*TEXT SHOWN*:
§

Where to go from here

In this article, I outlined the usefulness of generative models by defining nine tasks. I deliberately chose to categorize the potentials of Generative AI into “tasks” as they can both refer to technical capabilities and business problems. For example, summarization does not only stand for technical approaches like Map-Reduce but can also describe a bundle of similar business processes such as summarizing supplier offers, legal texts, or market trends.

Applying the outlined tasks on a large scale allows us to brainstorm how generative models will impact entire industries. The task of generation for example makes is obvious that generative models will have a large impact on the media industry by automating the creation of text, images, and videos. Comparison tasks, on the other hand, are prevalent in law and will likely be automated by letting generative models check contexts against legal standards.

Within a company, the nine tasks help to spot departments and processes that benefit from Generative AI. Many purchasing processes for example consist of retrieving, summarizing, and comparing information to break down offers from suppliers into key facts. Thus, purchasing departments naturally provide many opportunities for the application of Generative AI. Same with customer support departments which heavily benefit from the retrieval and answer generation capabilities of generative models.

Nevertheless, Generative AI is not just about these obvious use cases. As the technology is versatile, it can be applied to nearly all digital work on an individual level. For instance, I previously worked as an IT administration where I checked server setups against guidelines (= comparison task), extracted key points from customer requirements (= summarization task), and combed through old logs and incident tickets to troubleshoot problems (= retrieval task). So even for non-obvious fields, one can use the nine tasks to identify valuable use cases for Generative AI.

That is why I want to encourage you to reflect on which tasks in your own environment fall into these nine categories. By combining a deep business understanding with the technical possibilities of the generative models outlined in this article, I am certain that you can find valuable Generative AI use cases in most processes, roles, departments, or industries.

§

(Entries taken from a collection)
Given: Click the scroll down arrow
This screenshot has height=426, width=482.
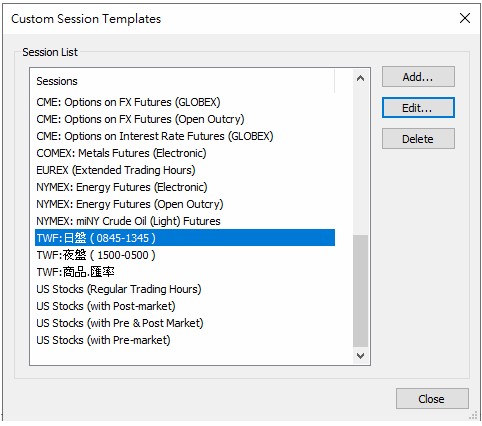Looking at the screenshot, I should click(x=360, y=356).
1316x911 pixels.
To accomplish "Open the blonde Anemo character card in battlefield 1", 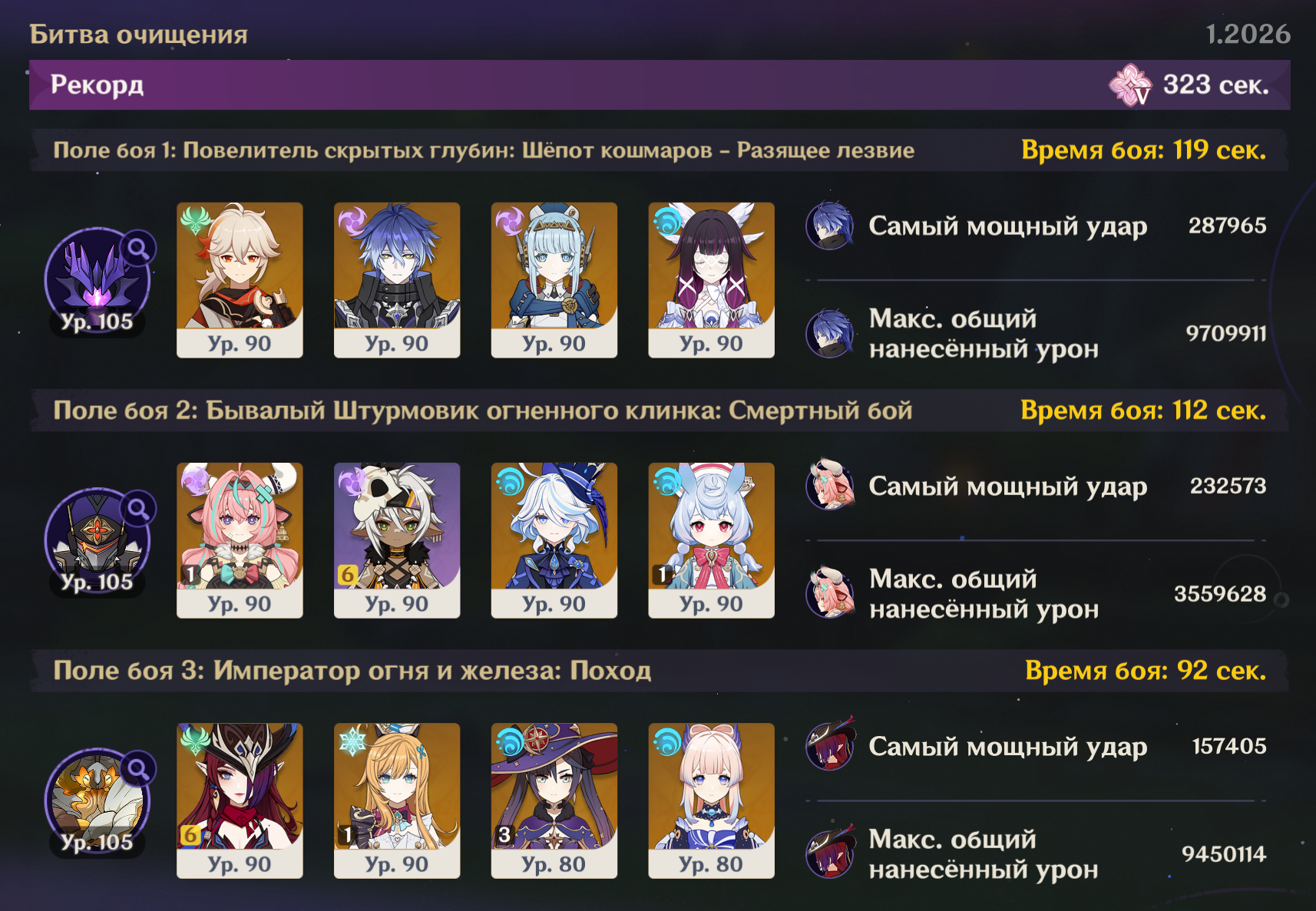I will tap(240, 280).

§

*TASK STATEMENT*:
According to the text on Generative AI tasks, in which field are comparison tasks prevalent?

*EXERCISE RESPONSE*:
Law.